Why The Century Dictionary?
A Preface to The Century Dictionary Online

A NUMBER of people have asked us why we have gone to all this trouble to put a hundred-year-old dictionary on the World Wide Web. The answer can be summed up in three words: it's free, it's big, and it's beautiful. Not long after I finished working for the Oxford English Dictionary and started working with the DjVu development group at AT&T Labs, I realized that the DjVu format offered exciting, new possibilities for publishing dictionaries and other large-scale reference works online. A handful of experimental samples that I created for the DjVu Zone website confirmed this, and my wife and I began to consider how, with limited personal resources and working in our spare time, something on this scale might actually be done. Obviously, we needed a text in the public domain, and several candidates immediately suggested themselves.
    We could have chosen (and indeed might still do someday) an early dictionary of chiefly historical interest, such as Dr.

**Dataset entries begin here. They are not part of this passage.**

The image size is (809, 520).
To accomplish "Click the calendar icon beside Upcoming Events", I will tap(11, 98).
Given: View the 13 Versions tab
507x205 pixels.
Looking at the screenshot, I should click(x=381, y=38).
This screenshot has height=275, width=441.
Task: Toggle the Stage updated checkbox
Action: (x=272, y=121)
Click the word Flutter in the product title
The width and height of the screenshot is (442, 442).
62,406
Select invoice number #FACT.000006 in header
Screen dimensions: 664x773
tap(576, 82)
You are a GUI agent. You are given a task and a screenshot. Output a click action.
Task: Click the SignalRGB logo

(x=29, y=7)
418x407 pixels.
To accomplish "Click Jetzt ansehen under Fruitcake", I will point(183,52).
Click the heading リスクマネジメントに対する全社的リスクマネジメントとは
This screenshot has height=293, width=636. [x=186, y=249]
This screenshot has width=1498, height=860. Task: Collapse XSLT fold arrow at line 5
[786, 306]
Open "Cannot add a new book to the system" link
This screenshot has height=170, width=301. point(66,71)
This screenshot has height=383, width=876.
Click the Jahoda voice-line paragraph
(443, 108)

Johnson's, the early Webster's, or Joseph Worcester's dictionaries. All these texts are relatively small, which might have made the digitization process easier, but such works are of interest and use chiefly to scholars and would arouse only limited curiosity among the general public.

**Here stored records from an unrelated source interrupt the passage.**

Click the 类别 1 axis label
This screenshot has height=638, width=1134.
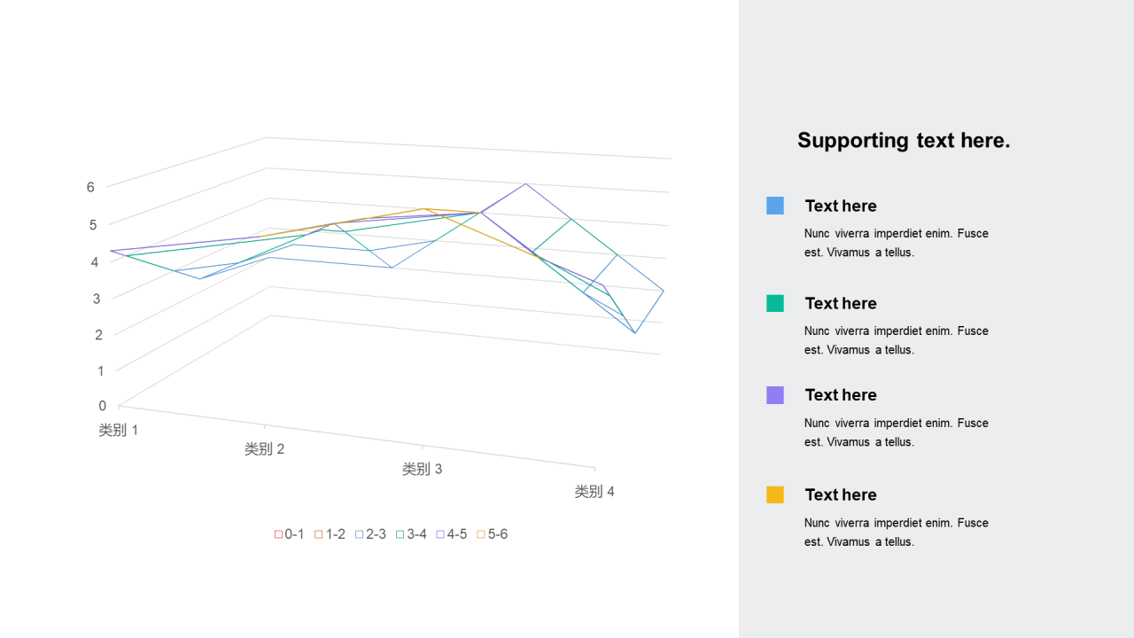(118, 430)

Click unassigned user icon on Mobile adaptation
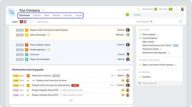pos(128,50)
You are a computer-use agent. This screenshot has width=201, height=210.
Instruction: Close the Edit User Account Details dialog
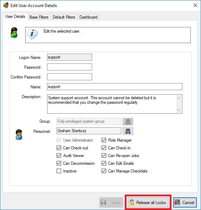click(x=195, y=5)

Why The Century Dictionary
Two of our goals have been to publish a large dictionary that people can still use with profit and to promote by example the adoption of the DjVu format for large-scale page image projects. Neither of these goals could have been achieved if we had begun with one of these early dictionaries. The early editions of Funk and Wagnalls New Standard Dictionary of the English Language and Webster's New International Dictionary suggested a second category of dictionary modern enough and comprehensive enough still to be used for most purposes. They were also relatively small, though in this case small size might have proved a liability, as these texts were both linked directly to larger, later editions not in the public domain. The Century Dictionary suddenly loomed before us, like a great ship rising on the horizon, as the obvious, indeed the only choice.

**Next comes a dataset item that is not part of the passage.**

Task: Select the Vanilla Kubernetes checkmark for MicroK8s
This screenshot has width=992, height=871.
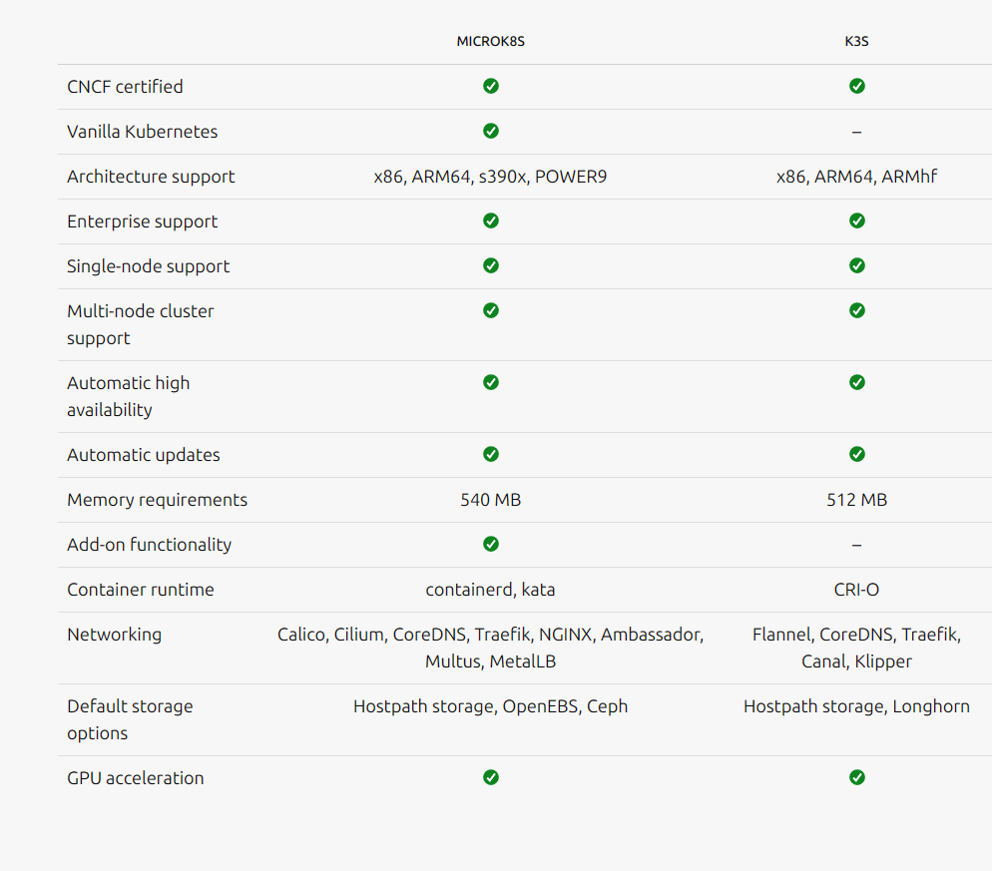Action: [490, 131]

    In a way The Century Dictionary can be considered the Titanic of dictionaries, fabled in its day as the largest, most comprehensive dictionary yet completed. (In fact, with one exception, it is still the largest English language dictionary in existence.) Its chief editor, William Dwight Whitney, Professor of Comparative Philology and Sanskrit at Yale, was the most renowned English-speaking linguist of his time. Funded by the Century Company of New York, which also published the Century Magazine and St. Nicholas, Whitney, who had been an editor of the famed 1864 edition of Webster's, was able to assemble a staff of contributors that included such luminaries of American scholarship as Charles Peirce, Gifford Pinchot, and John Dewey. The printer of The Century Dictionary was Theodore Low De Vinne, the finest American printer of the time, and the contributing artists included the young Ernest Thompson Seton.
The Titanic of dictionaries
Indeed, The Century Dictionary is still considered by many scholars to be the greatest American dictionary of all time. After the 1914 edition, however, it was dropped by the Century Company and eventually lost to public view. Lexicographers, as a rule, tend to be a lot more modest than dictionary marketers and publicists, but it is the latter who create and maintain the "aura" of a dictionary in the public mind. Without an active publishing company to tout it with the kind of hype one hears constantly applied to certain other works, The Century Dictionary was consigned to what one might call a mute afterlife in the back rooms of second-hand bookshops and the dens of a few collectors. Of course, it has always had its admirers, as evidenced, among other things, by the fact that it is still actively cited, and perhaps more tellingly by the fact that over the years its contents (illustrative quotations as well as definitions) have been quietly pillaged by other dictionaries.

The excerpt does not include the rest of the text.